Un cri de femme… un cri déchirant monta. Marie d’un bond allait se jeter en pleurant sur le corps de son fiancé.

Débarrassé de son ennemi, l’Araignée poussa un grondement de fureur et s’élança pour se jeter sur la jeune fille.

À la même seconde, Gaspard épaulait son fusil et faisait feu.

La détonation ressembla à un coup de tonnerre.

— Malheureux ! clama Jean de Brébeuf.

— Malheureux, oui, grogna Gaspard, car je l’ai manqué !

Manqué ? Non, pas tout à fait. L’Araignée venait d’arrêter son élan, et sa main gauche s’était, portée à son épaule droite. Il chancela un moment, puis se raidissant, il alla en titubant s’asseoir sur le tronc d’arbre qui avait servi de siège à Marie.

Je l’ai frappé ! cria Gaspard avec joie. En avant !

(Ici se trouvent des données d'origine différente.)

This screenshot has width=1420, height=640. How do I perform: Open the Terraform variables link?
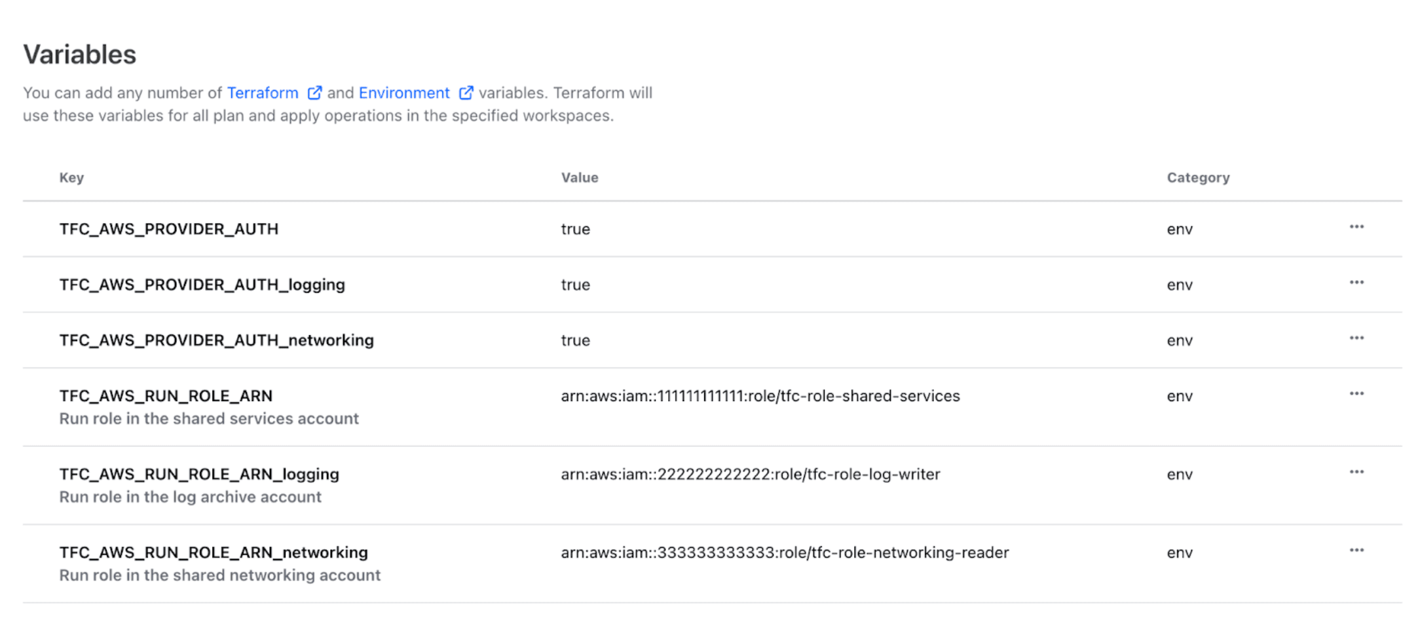coord(263,93)
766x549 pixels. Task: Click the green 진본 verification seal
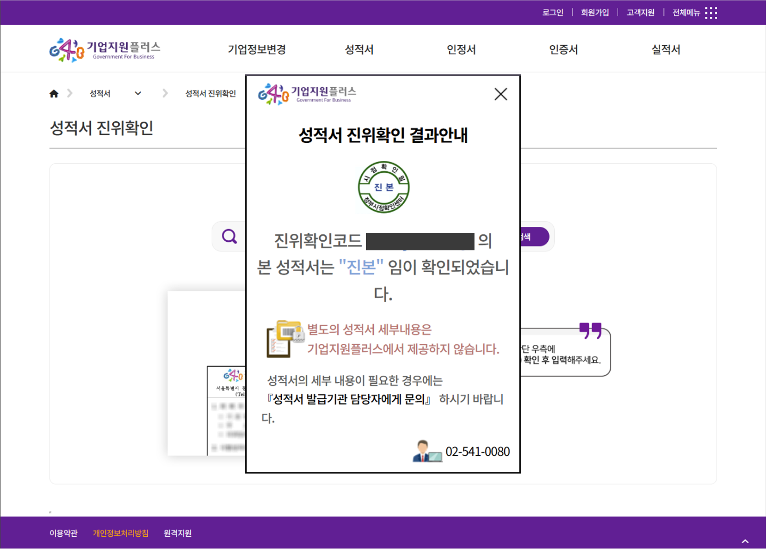pos(384,187)
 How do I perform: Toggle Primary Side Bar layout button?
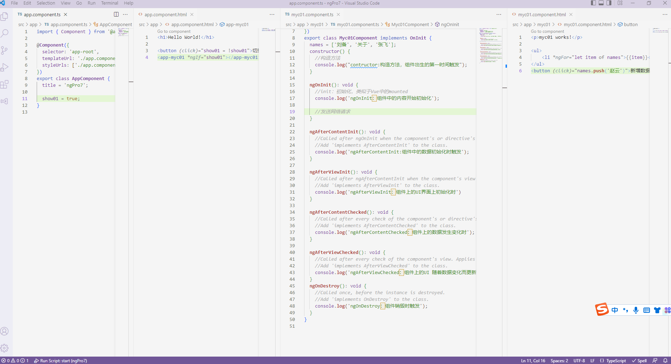[593, 3]
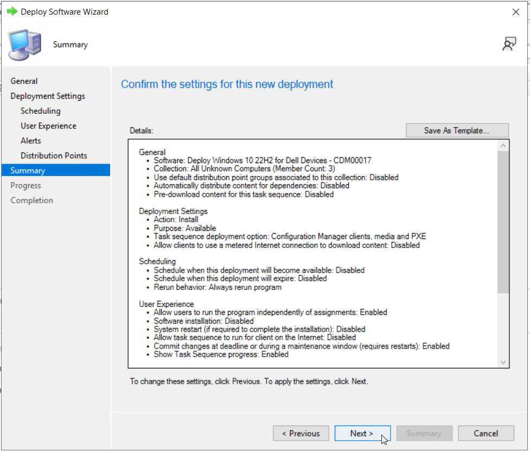Open the Distribution Points step
Image resolution: width=530 pixels, height=452 pixels.
tap(54, 156)
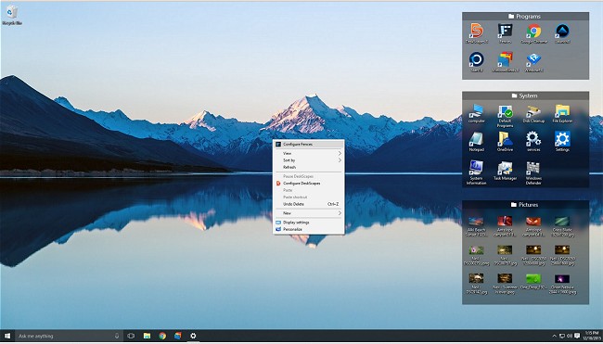The width and height of the screenshot is (603, 344).
Task: Select the green picture thumbnail in Pictures fence
Action: [533, 278]
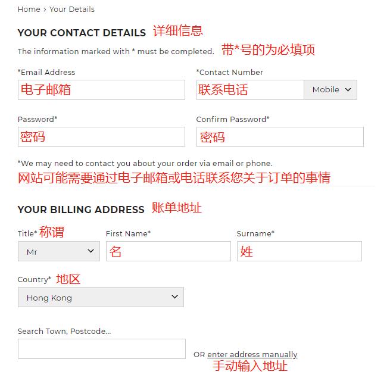
Task: Focus the First Name text field
Action: point(168,251)
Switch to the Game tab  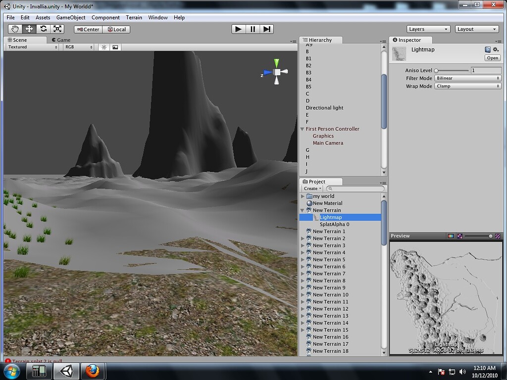tap(62, 40)
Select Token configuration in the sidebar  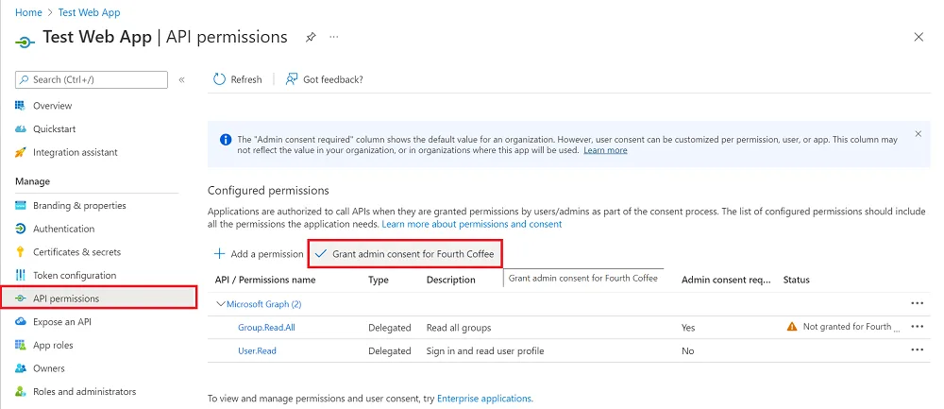coord(74,276)
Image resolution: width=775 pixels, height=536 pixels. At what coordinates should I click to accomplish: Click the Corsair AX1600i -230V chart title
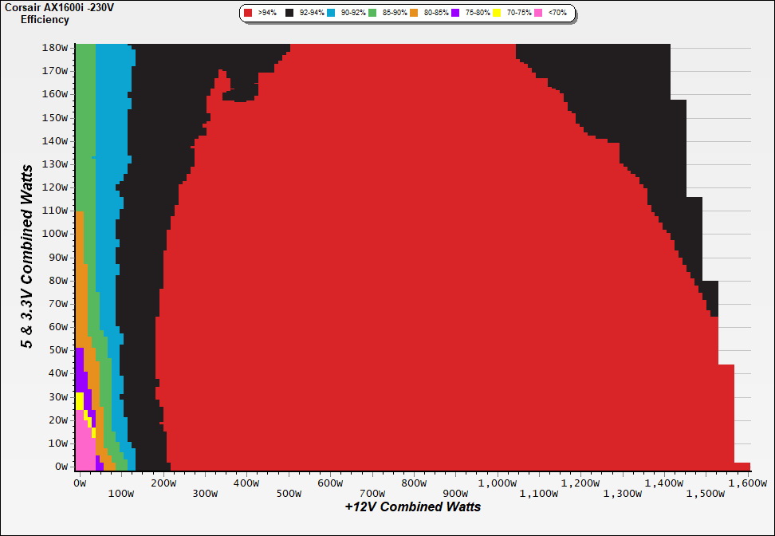coord(58,7)
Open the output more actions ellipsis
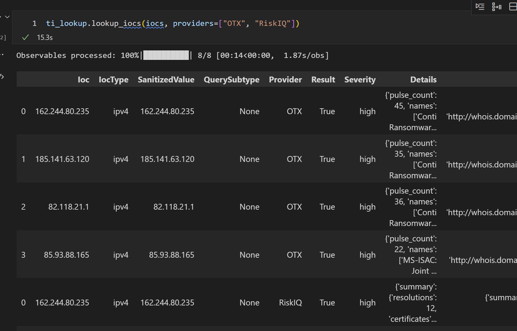Screen dimensions: 517x331 point(2,54)
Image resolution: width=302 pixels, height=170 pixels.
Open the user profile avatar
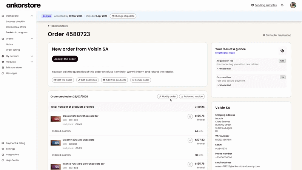click(293, 5)
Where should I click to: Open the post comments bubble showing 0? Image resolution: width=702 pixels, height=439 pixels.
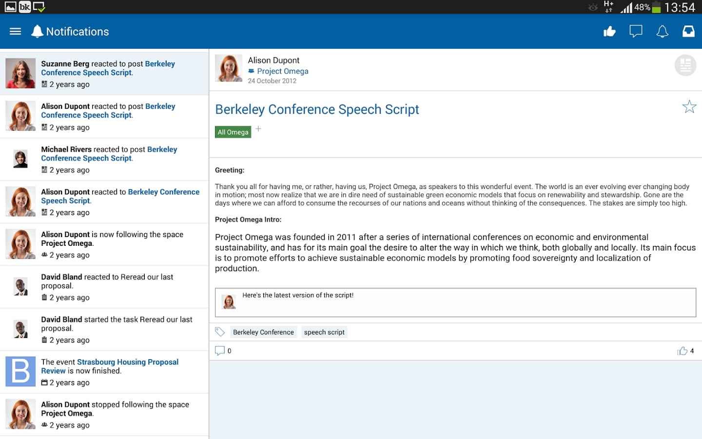[x=220, y=351]
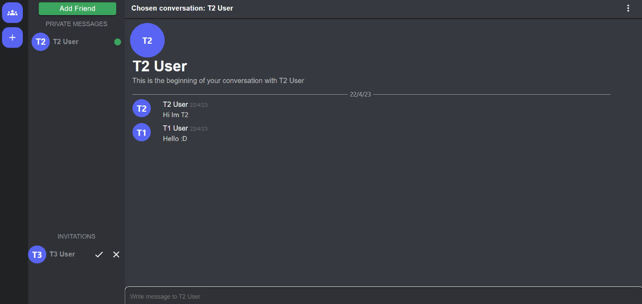This screenshot has height=304, width=642.
Task: Click the large T2 avatar in header
Action: coord(147,40)

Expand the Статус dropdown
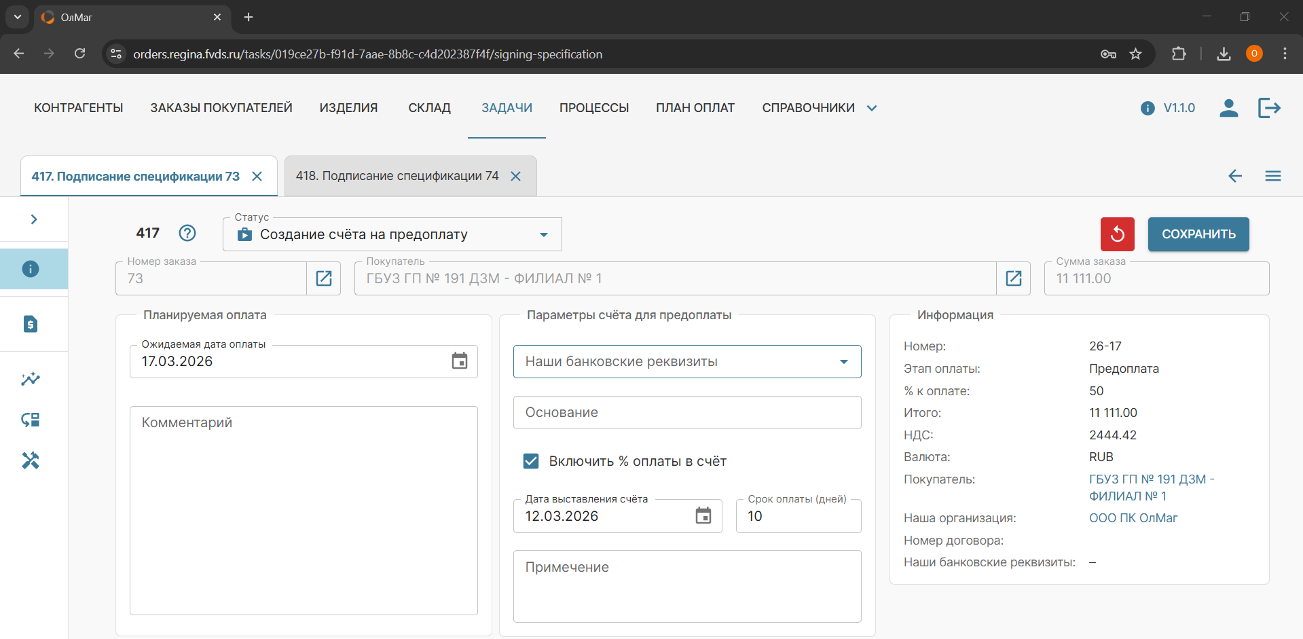coord(543,235)
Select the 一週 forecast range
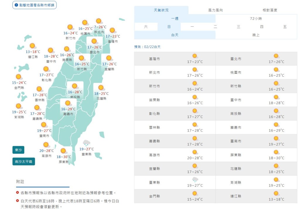 pyautogui.click(x=175, y=18)
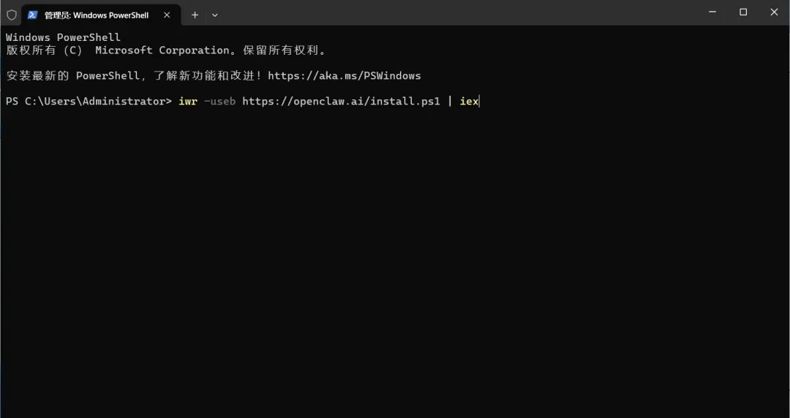Image resolution: width=790 pixels, height=418 pixels.
Task: Expand the new tab profile dropdown
Action: (214, 15)
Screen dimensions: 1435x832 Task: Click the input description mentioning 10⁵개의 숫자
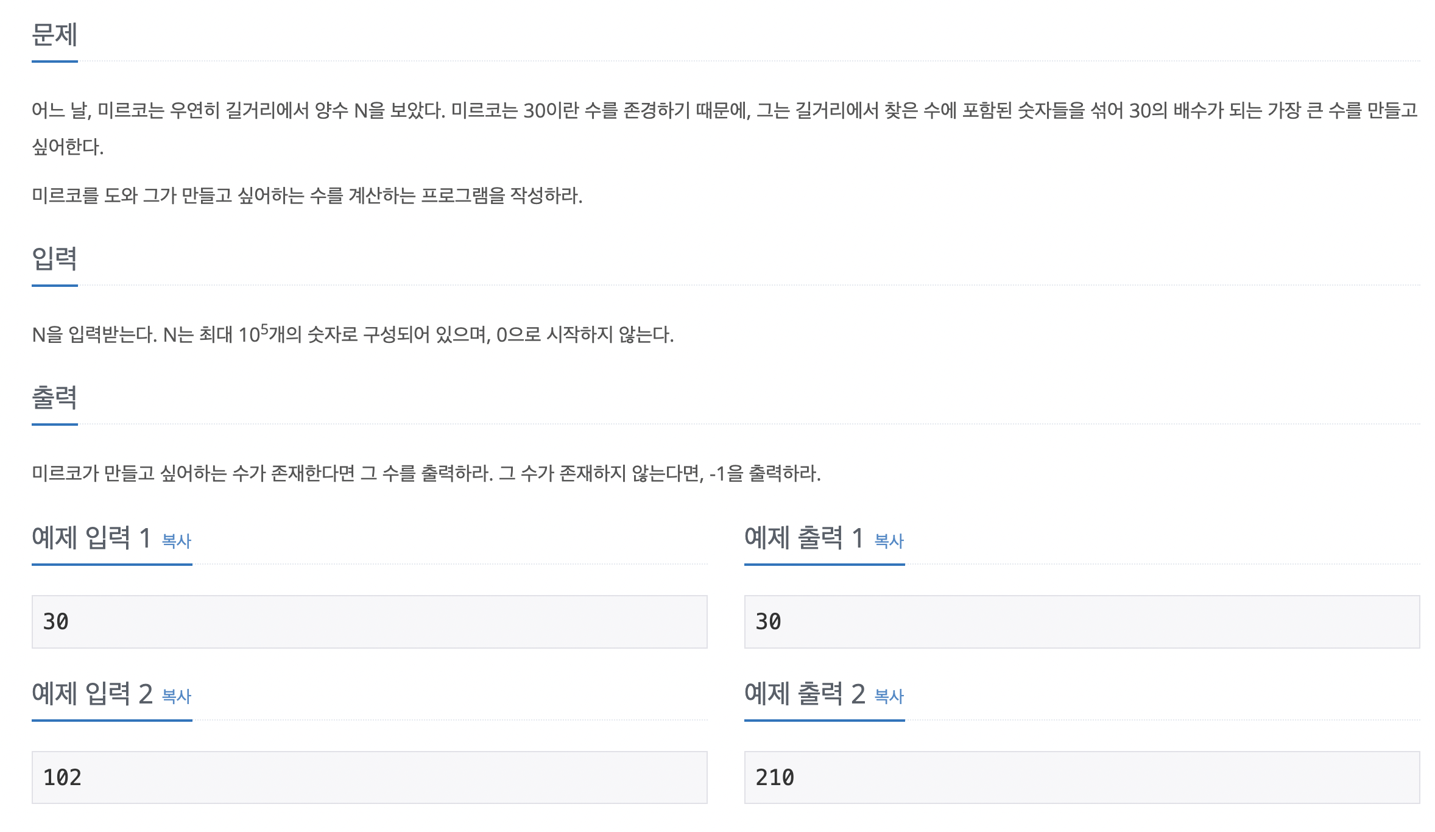353,334
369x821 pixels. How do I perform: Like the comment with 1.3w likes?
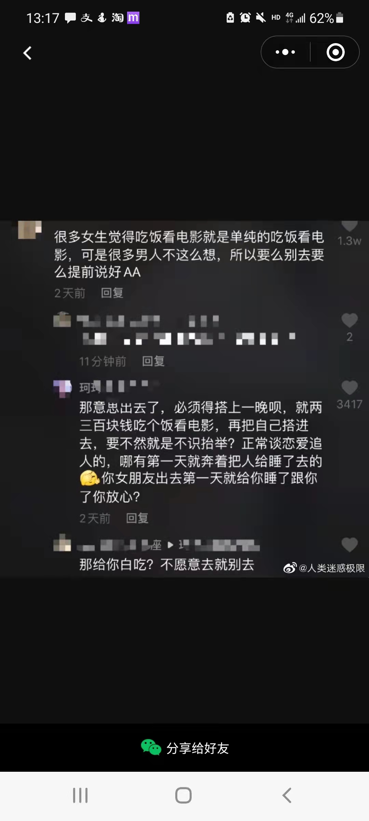[349, 226]
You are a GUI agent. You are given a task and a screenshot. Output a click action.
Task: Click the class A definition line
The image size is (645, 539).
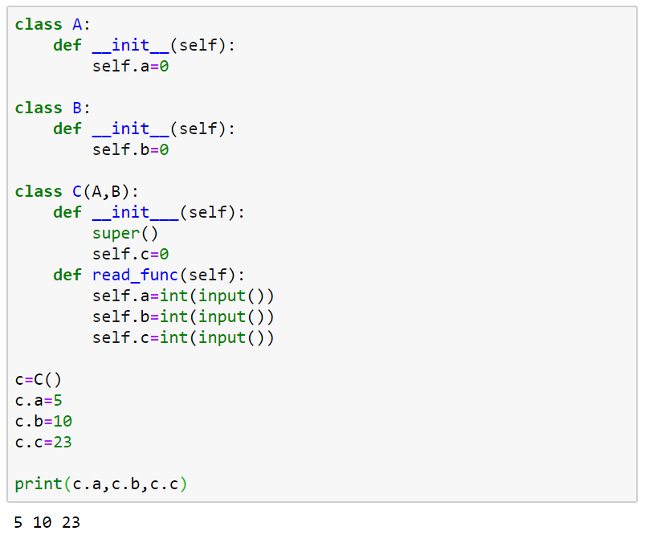48,24
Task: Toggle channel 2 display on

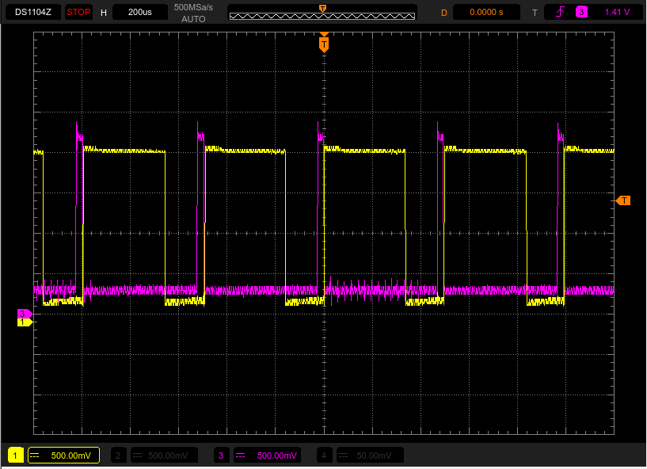Action: 118,455
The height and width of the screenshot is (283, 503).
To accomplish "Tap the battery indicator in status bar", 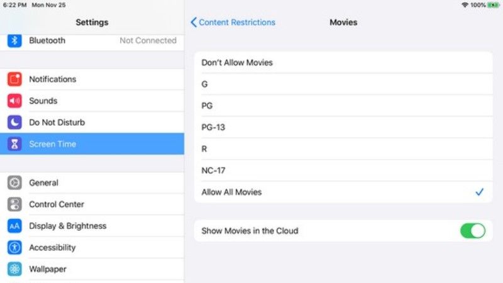I will tap(493, 5).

Et sans attendre le missionnaire il bondit vers le feu et les Iroquois qui, stupéfaits et épouvantés, reculaient dans l’ombre prêts à abandonner leur chef.

Mais l’Araignée leur jeta un cri.

Le missionnaire criait en même temps à ses Hurons d’accourir. L’instant d’après Hurons et Iroquois se faisaient face, séparés seulement par le feu de broussailles qui se mourait peu à peu.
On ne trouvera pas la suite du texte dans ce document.